Given passage:
-=-=-=-=-

Alongside the former anchors and entertainment, vendors were multiple major specialty stores, such as the Furnicenter, Agis Elektronik, Toko Gunung Agung, Karisma Modern Bookshop, Electronic Solution, and Tarra Megastore (a record shop that occasionally hosted press conferences for international artists coming to Jakarta, such as Stephen Gately in July 2000 and the A1 boyband in March 2001). More notable major tenants were the Warner Bros. Studio Store (which opened in January 1997), a Toyota showroom, a Mercedes-Benz showroom, Mango, La Senza, Zara (their first store in West Jakarta when it opened in 2006), and Sephora (opening in 2016 and closing late 2021).

Numerous international labels ranging from middle to upper segments have also opened in Mal Taman Anggrek, such as Tirta (casualwear collection of Iwan Tirta), Replay Country Store, Club Monaco, BOSS Hugo Boss, Aigner, Inscription Sonia Rykiel, Lacoste, Folli Follie, Mandarina Duck, Springfield Menswear, Linea Pelle, Chomel, Benetton, Paul Smith, Aldo, Guess, Guess Accessories, Ellesse Italia, Levi's, Clarks, Nine West, OshKosh B'gosh, Timberland, Rockport, Ocean Pacific, O'Neill, Pony International, Royal Elastics, Quiksilver, Chicco, Yves Rocher, Bata, Crocodile, VNC (Indonesian retailer of Vincci), Swatch, Steve Madden, Charles & Keith (one of their first two international boutiques when opening in 1998), Pedro, Tracce, and Everbest. Many fast fashion brands have also opened up shop throughout the years, such as Bossini, Esprit, Next, G2000, and U2. Many of these labels were flagship stores (such as Guess and Charles & Keith) and first stores in Indonesia (such as Inscription Sonia Rykiel, Mandarina Duck, O'Neill, Rockport, Pony International, Royal Elastics, VNC, and more).

Aside from specialty shops, many local and international food outlets have opened in Mal Taman Anggrek. La Brioche Dorée, Pizza Del Arte, Hartz Chicken Buffet, Samudra Seafood & Suki Restaurant are some of the 97 original food-and-beverage outlets which opened during Mal Taman Anggrek's early years of operations. Sizzler (later renamed American Grill due to an expired franchise license), Subway, HokBen, Da Niang Dumpling, Thai Express, Nando's, Jollibee, Popeyes, McDonald's, Eaton, Yogen Früz, Dunkin' Donuts, Arby's, Wendy's, and Nando's have also once opened an outlet here.

-=-=-=-=-

Exercises to complete:
(1) Translate this sentence from the passage about the shops at Mal Taman Anggrek into Spanish: "Aside from specialty shops, many local and international food outlets have opened in Mal Taman Anggrek."
(2) Carry the passage about the stores and restaurants at Mal Taman Anggrek forward, starting right after its last sentence.

Data extract:
-=-=-=-=-

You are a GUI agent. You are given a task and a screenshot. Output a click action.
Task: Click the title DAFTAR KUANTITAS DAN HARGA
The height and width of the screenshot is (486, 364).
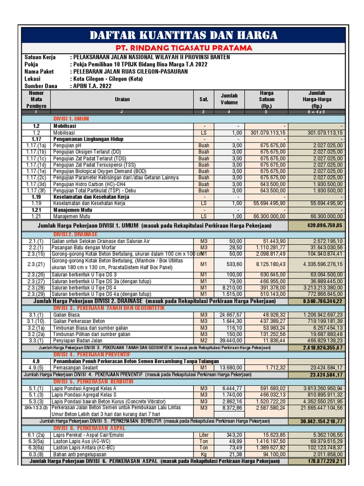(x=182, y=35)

-=-=-=-=-

Exercise answers:
(1) Además de las tiendas especializadas, muchos establecimientos de comida locales e internacionales han abierto en Mal Taman Anggrek.

(2)
History of Matahari Group at Mal Taman Anggrek 
The Indonesian retail holding group, Matahari Department Store Tbk., has a lengthy history with Mal Taman Anggrek. Located at the North Wing of the mall, their first two concepts in the mall were first opened on 19 October 1996 - the Galeria Department Store and MegaKids. Dedicated to upper-end customers with a collection of brands such as Kenzo and Balenciaga, the 11.967 sqm, three-leveled Galeria store was located on the ground floor to the first floor of the mall - which also had a separate lobby. MegaKids, a children's goods megastore located on the second floor (right above Galeria), had fashion merchandise for children with in-house brands such as Little M and toys, along with a Timezone arcade (their first location in the mall before moving to the former SS Mega Dunia Main Sega on the third floor and opening another outlet that was more kids-oriented on the second floor), a Laser Quest, and an Alfa Zona soft-play playground - all in a 4557 sqm space. Another children's good store concept by Matahari, Kids2Kids, also opened a store in the mall's ground floor. Galeria and Mega M rebranded as Matahari, with all remaining outlets throughout Sumatera and Java being converted to the Matahari brand by 2003, but the Galeria and Megakidz brands continued to operate as such in Mal Taman Anggrek.

Both Galeria and Megakidz were then redesigned as the upmarket Parisian Department Store in 2007, with a grand opening celebration held on 18 March 2008. The Parisian Department Store contained many luxury beauty and fashion brands, mostly coming from South Korea, Brazil, Malaysia, Thailand, and Hongkong - such as La Mer, Sulwhasoo, Tara Jarmon, Rock & Republic, Triumph, It. Michaa, Jack n Jill, Line by Lynn, Kenneth Lady, Poleci, Chaps, Phenomenal, Mocca, J-West, and Rabeanco. However, the Parisian concept didn't last long, as it saw the dilution of the Parisian brand into Matahari Department Store's New Generation concept, following its opening at Supermall Karawaci and Pluit Village in 2008. The store eventually closed on 3 December 2017, and Mal Taman Anggrek renovated the space alongside the upper levels of the mall's north wing, with Haidilao, IKEA, and various F&B and lifestyle tenants filling it.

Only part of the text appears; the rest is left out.